And now we can run a small test to ensure that the cell contents have been changed to use the properly formatted quarto syntax:

In [None]:
test_eq(processor.nb.cells[0].source, "::: {.column-margin}\nA test\n:::")
test_eq(processor.nb.cells[1].source, "::: {.column-margin}\nA test\n")
test_eq(processor.nb.cells[2].source, ":::")

Great! We've successfully created a plugin for nbdev that will let us lazily write markdown quarto directives easily. Now how can we actually *use* this?

## How to enable the plugin on your project

This requires two simple changes to your `settings.ini`.

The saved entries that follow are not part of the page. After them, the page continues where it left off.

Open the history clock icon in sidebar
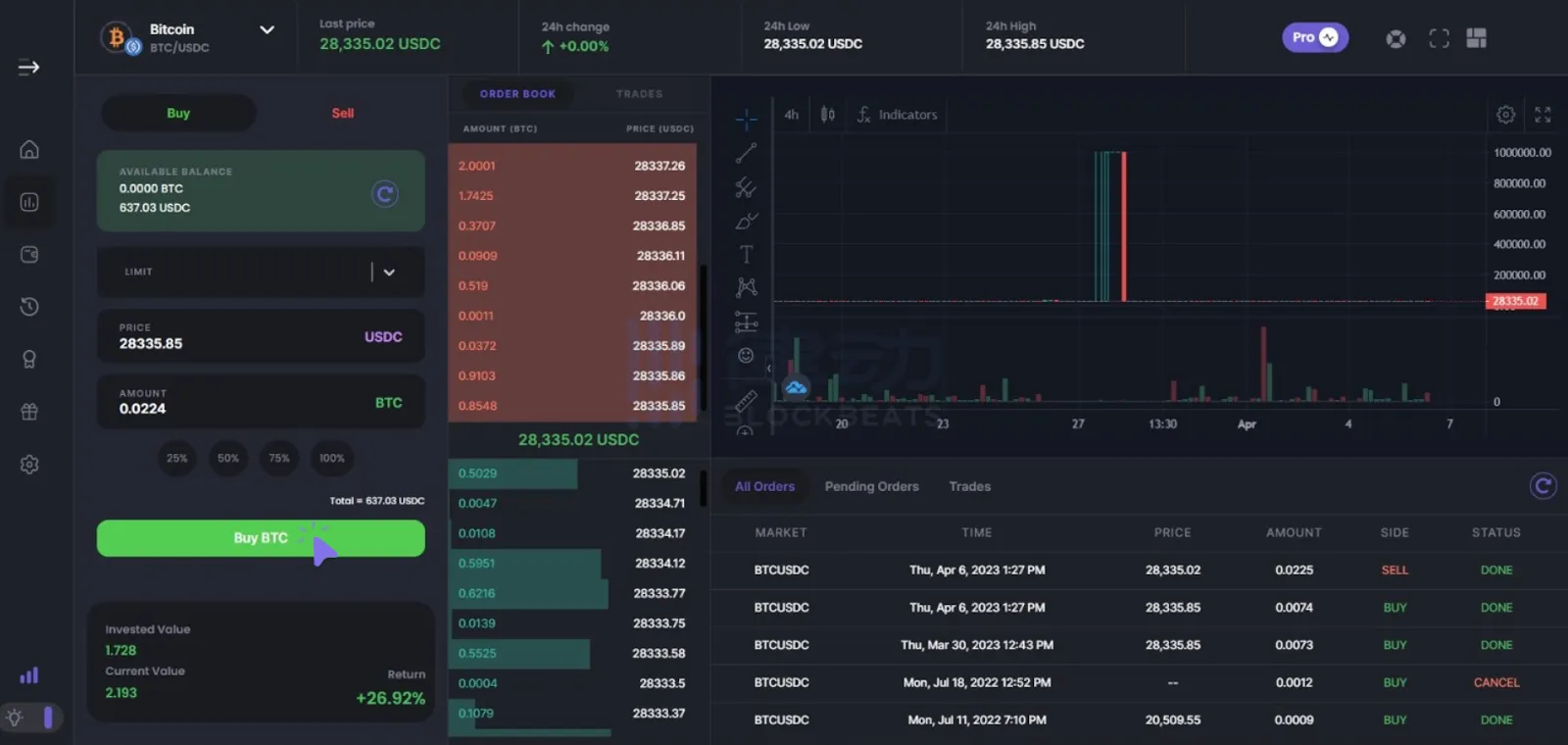Screen dimensions: 1568x745 pos(29,307)
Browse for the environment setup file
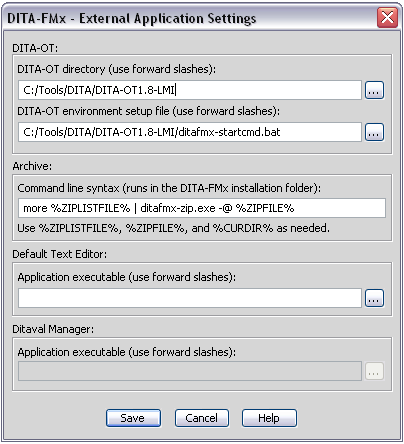Screen dimensions: 404x444 click(374, 132)
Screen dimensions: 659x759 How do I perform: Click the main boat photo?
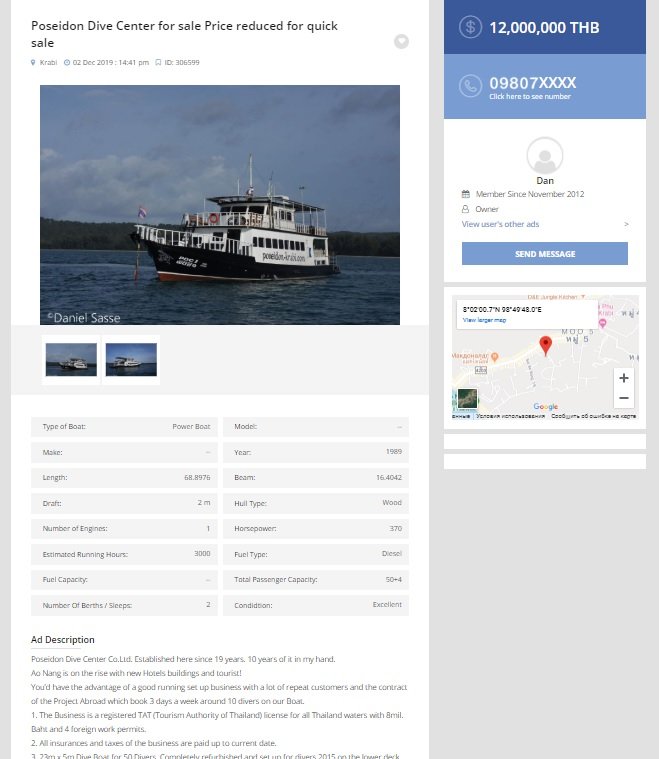click(x=220, y=205)
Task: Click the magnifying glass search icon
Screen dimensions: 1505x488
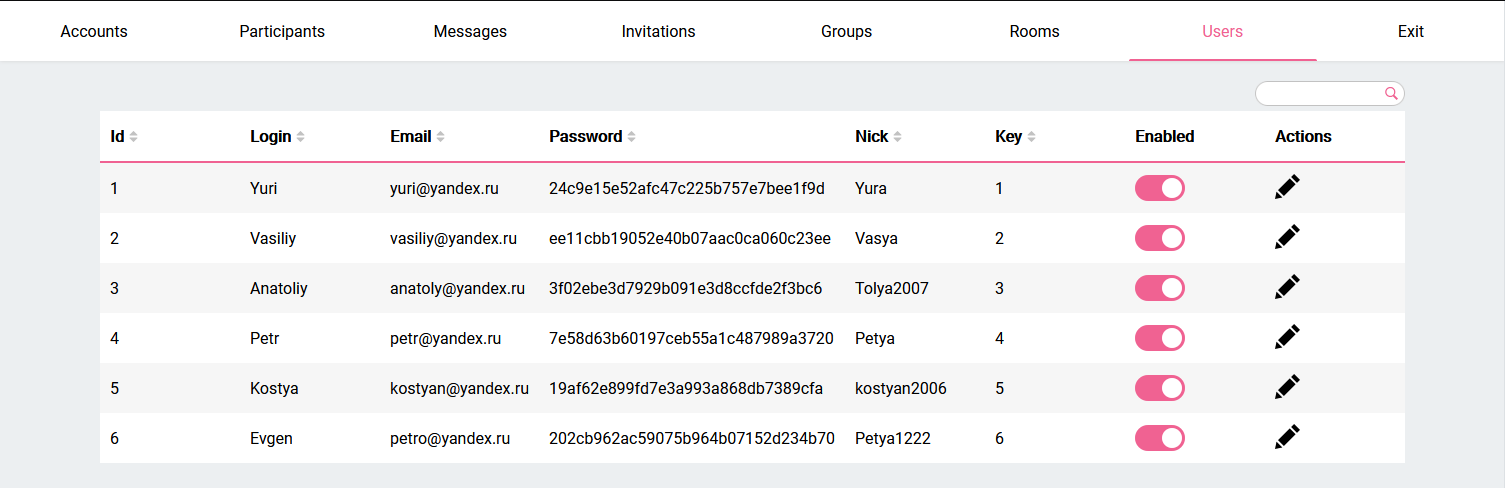Action: 1391,93
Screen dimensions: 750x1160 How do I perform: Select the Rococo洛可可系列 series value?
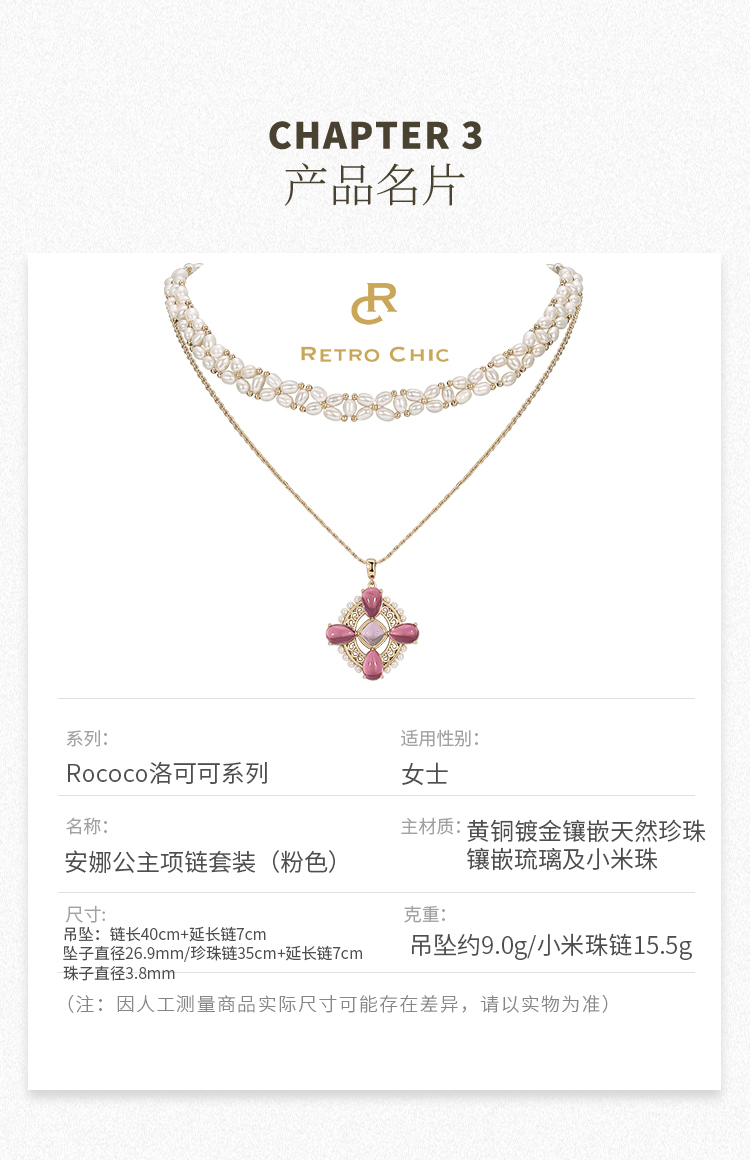(167, 774)
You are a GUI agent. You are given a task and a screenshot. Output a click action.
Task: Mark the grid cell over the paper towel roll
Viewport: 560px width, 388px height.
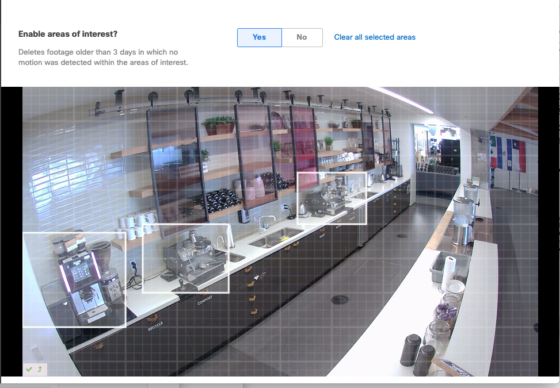(x=449, y=273)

First, if say this were code that lived in `nbdev`, we can add a special `procs` key and specify where the processor comes from:

```ini
procs = 
    nbdev.extensions:LayoutProc
```

As you can see it follows the format of `library.module:processor_name`

If say this were something built in an external library (such as how this processor is based on the one that lives in [nbdev-extensions](https://muellerzr.github.io/nbdev-extensions), you should add that to the requirements of your project:
```ini
requirements = nbdev-extensions
```

And you're done! Now when calling `nbdev_docs` or `nbdev_preview` the processor we just made will be *automatically* applied to your notebooks and perform this conversion!

## Conclusion, nbdev-extensions and a bit about me!

Basically if there's any part of a cell and how it should look either from exporting modules, building documentation, or creating your own special command to perform post-processing it can be done quickly and efficiently with this `Processor` class nbdev provides!

If you're interested in seeing more examples of nbdev-extensions and where you can take it I've (Zachary Mueller) written a library dedicated to it called [nbdev-extensions](https://muellerzr.github.io/nbdev-extensions) where any ideas that may benefit how I approach nbdev I then turn into an extension for the world to use.

Thanks for reading!